[Begin Records provided]

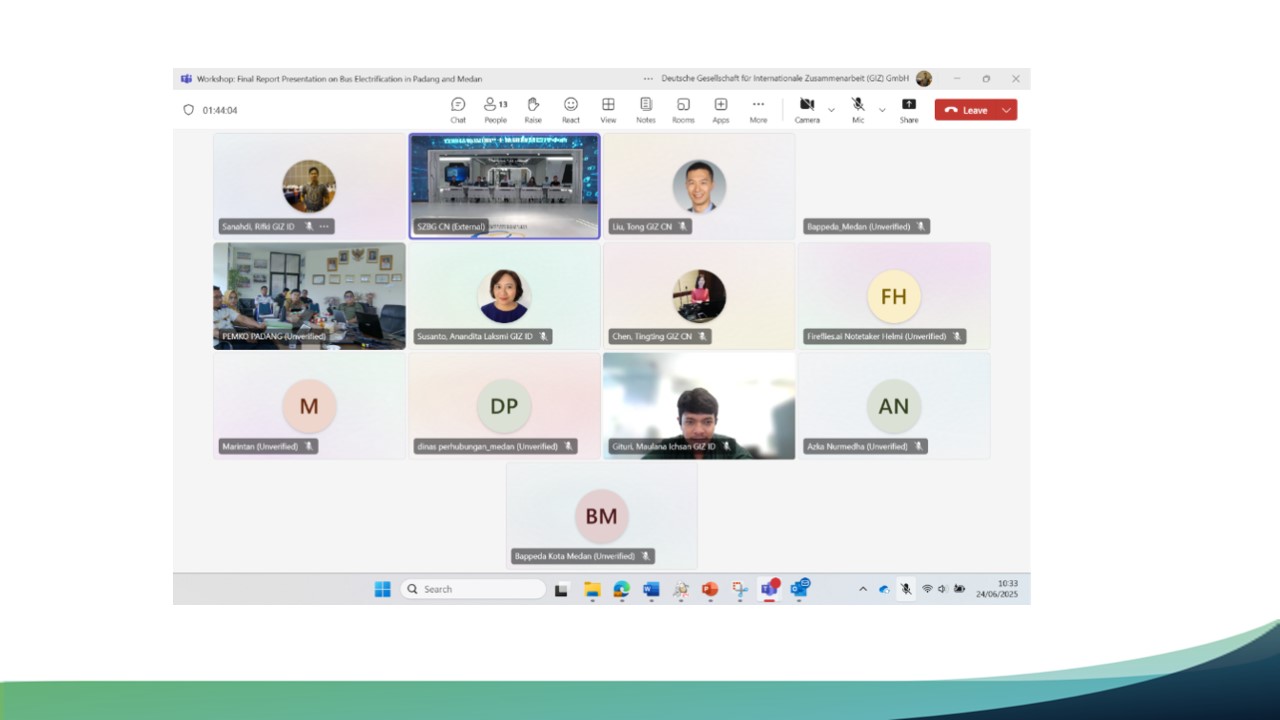This screenshot has width=1280, height=720.
Task: Open the Chat panel
Action: point(458,110)
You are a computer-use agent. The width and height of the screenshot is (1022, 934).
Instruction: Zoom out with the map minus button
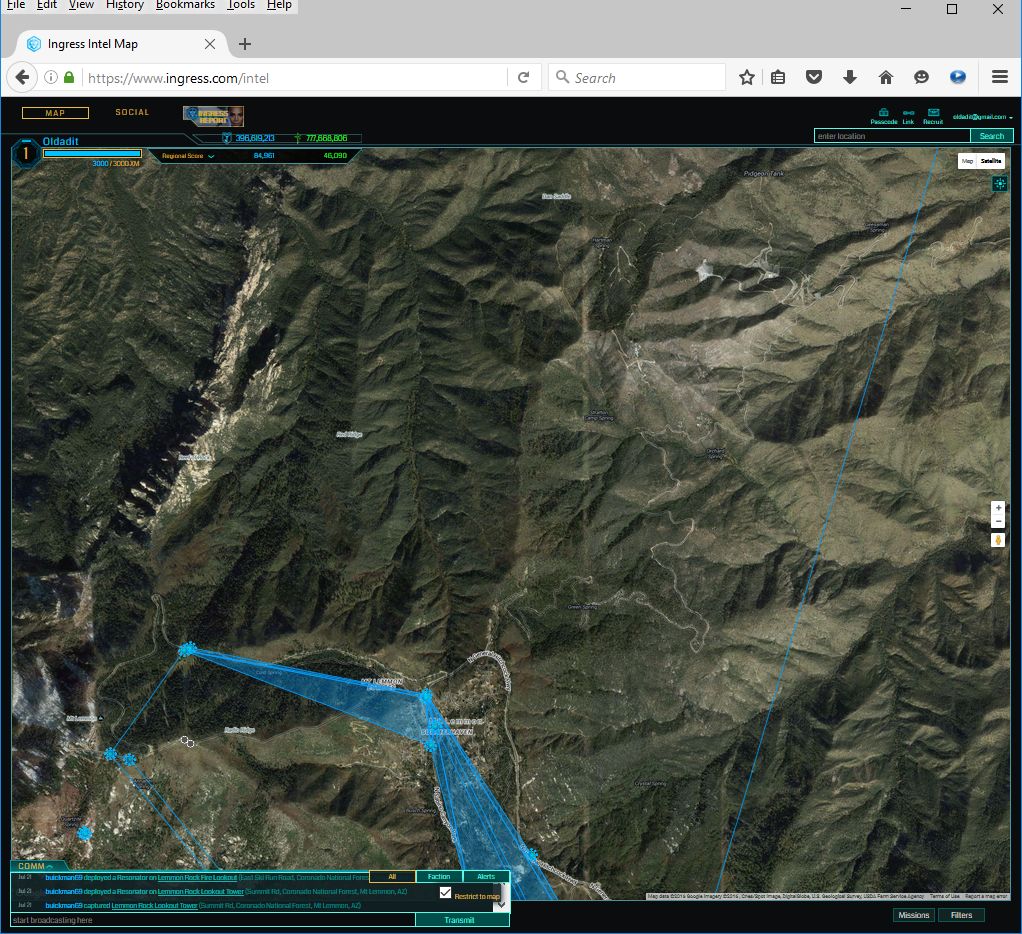(997, 522)

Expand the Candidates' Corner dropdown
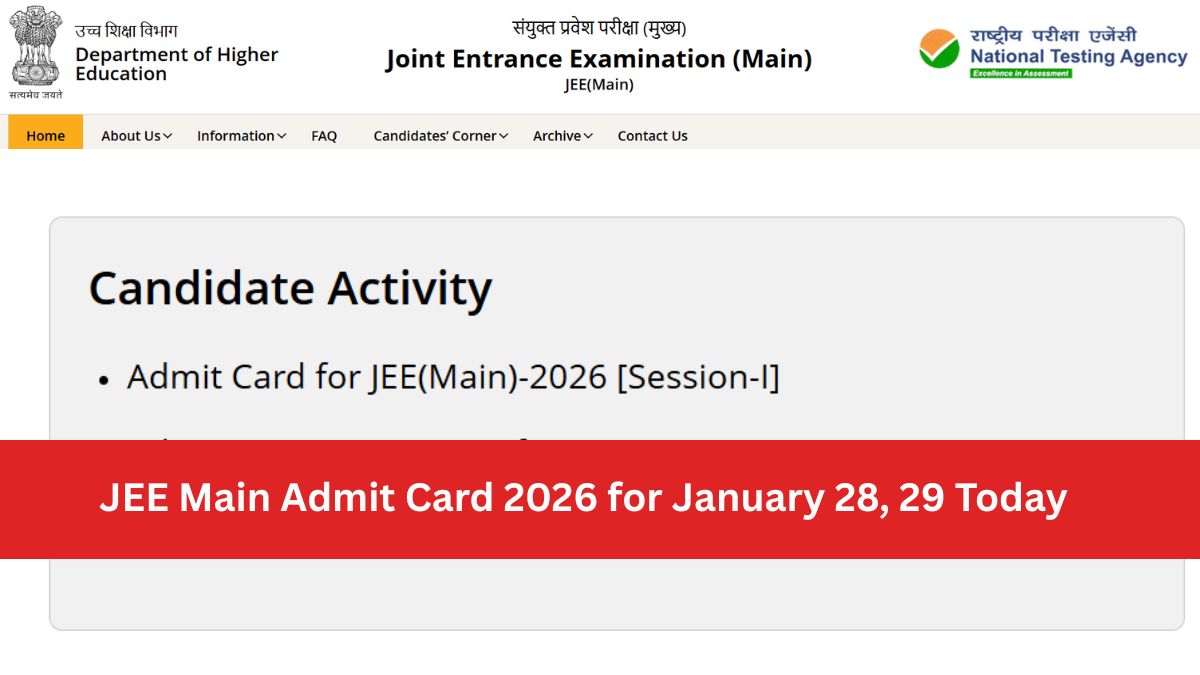pos(435,136)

[End Records provided]

## [Task]
Convert everything from the line containing "You are a computer-use" down to the end of the listing into a JSON list of strings, one string per line, skipping blank lines and leaving out the pictures.

## [Answer]
[
  "You are a computer-use agent. The width and height of the screenshot is (1022, 934).",
  "Instruction: Zoom out with the map minus button",
  "(997, 522)",
  "Expand the Candidates' Corner dropdown",
  "pos(435,136)"
]